# Extracted records
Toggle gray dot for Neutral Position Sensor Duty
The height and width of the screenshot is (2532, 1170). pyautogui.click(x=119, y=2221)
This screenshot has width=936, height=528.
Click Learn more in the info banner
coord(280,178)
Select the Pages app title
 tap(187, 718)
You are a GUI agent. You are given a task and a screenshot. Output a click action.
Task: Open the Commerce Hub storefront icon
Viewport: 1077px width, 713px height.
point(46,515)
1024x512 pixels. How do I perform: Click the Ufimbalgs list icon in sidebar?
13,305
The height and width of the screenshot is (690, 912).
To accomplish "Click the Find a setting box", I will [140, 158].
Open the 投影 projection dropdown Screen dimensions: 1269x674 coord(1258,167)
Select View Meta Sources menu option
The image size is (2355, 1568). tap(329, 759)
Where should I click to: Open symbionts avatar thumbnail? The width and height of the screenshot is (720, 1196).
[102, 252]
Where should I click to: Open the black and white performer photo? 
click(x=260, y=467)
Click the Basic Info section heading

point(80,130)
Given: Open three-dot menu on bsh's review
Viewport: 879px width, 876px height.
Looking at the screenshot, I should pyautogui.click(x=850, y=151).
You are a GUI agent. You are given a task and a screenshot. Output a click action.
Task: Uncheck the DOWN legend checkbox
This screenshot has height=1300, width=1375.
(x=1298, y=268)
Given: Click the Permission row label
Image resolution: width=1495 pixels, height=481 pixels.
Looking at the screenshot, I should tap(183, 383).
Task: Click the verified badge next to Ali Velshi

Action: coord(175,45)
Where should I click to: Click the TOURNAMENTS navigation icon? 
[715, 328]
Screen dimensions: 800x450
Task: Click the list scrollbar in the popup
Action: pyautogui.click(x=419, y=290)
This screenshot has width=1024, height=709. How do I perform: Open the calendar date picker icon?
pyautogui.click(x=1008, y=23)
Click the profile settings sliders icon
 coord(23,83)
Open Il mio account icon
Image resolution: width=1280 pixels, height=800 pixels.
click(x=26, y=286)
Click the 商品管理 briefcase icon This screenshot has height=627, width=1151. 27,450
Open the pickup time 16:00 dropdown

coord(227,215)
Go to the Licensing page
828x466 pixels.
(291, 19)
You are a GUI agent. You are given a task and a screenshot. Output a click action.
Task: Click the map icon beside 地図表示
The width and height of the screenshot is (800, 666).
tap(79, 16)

# Exercise
From the records above, extract every line exactly as it stands.

# Reply to the exercise
Toggle gray dot for Neutral Position Sensor Duty
The height and width of the screenshot is (2532, 1170). pyautogui.click(x=119, y=2221)
This screenshot has width=936, height=528.
Click Learn more in the info banner
coord(280,178)
Select the Pages app title
 tap(187, 718)
You are a GUI agent. You are given a task and a screenshot. Output a click action.
Task: Open the Commerce Hub storefront icon
Viewport: 1077px width, 713px height.
point(46,515)
1024x512 pixels. How do I perform: Click the Ufimbalgs list icon in sidebar?
13,305
The height and width of the screenshot is (690, 912).
To accomplish "Click the Find a setting box", I will [140, 158].
Open the 投影 projection dropdown Screen dimensions: 1269x674 coord(1258,167)
Select View Meta Sources menu option
The image size is (2355, 1568). tap(329, 759)
Where should I click to: Open symbionts avatar thumbnail? The width and height of the screenshot is (720, 1196).
[102, 252]
Where should I click to: Open the black and white performer photo? 
click(x=260, y=467)
Click the Basic Info section heading

point(80,130)
Given: Open three-dot menu on bsh's review
Viewport: 879px width, 876px height.
Looking at the screenshot, I should pyautogui.click(x=850, y=151).
You are a GUI agent. You are given a task and a screenshot. Output a click action.
Task: Uncheck the DOWN legend checkbox
This screenshot has height=1300, width=1375.
(x=1298, y=268)
Given: Click the Permission row label
Image resolution: width=1495 pixels, height=481 pixels.
Looking at the screenshot, I should tap(183, 383).
Task: Click the verified badge next to Ali Velshi

Action: coord(175,45)
Where should I click to: Click the TOURNAMENTS navigation icon? 
[715, 328]
Screen dimensions: 800x450
Task: Click the list scrollbar in the popup
Action: pyautogui.click(x=419, y=290)
This screenshot has width=1024, height=709. How do I perform: Open the calendar date picker icon?
pyautogui.click(x=1008, y=23)
Click the profile settings sliders icon
 coord(23,83)
Open Il mio account icon
Image resolution: width=1280 pixels, height=800 pixels.
click(x=26, y=286)
Click the 商品管理 briefcase icon This screenshot has height=627, width=1151. 27,450
Open the pickup time 16:00 dropdown

coord(227,215)
Go to the Licensing page
828x466 pixels.
(291, 19)
You are a GUI agent. You are given a task and a screenshot. Output a click action.
Task: Click the map icon beside 地図表示
The width and height of the screenshot is (800, 666).
tap(79, 16)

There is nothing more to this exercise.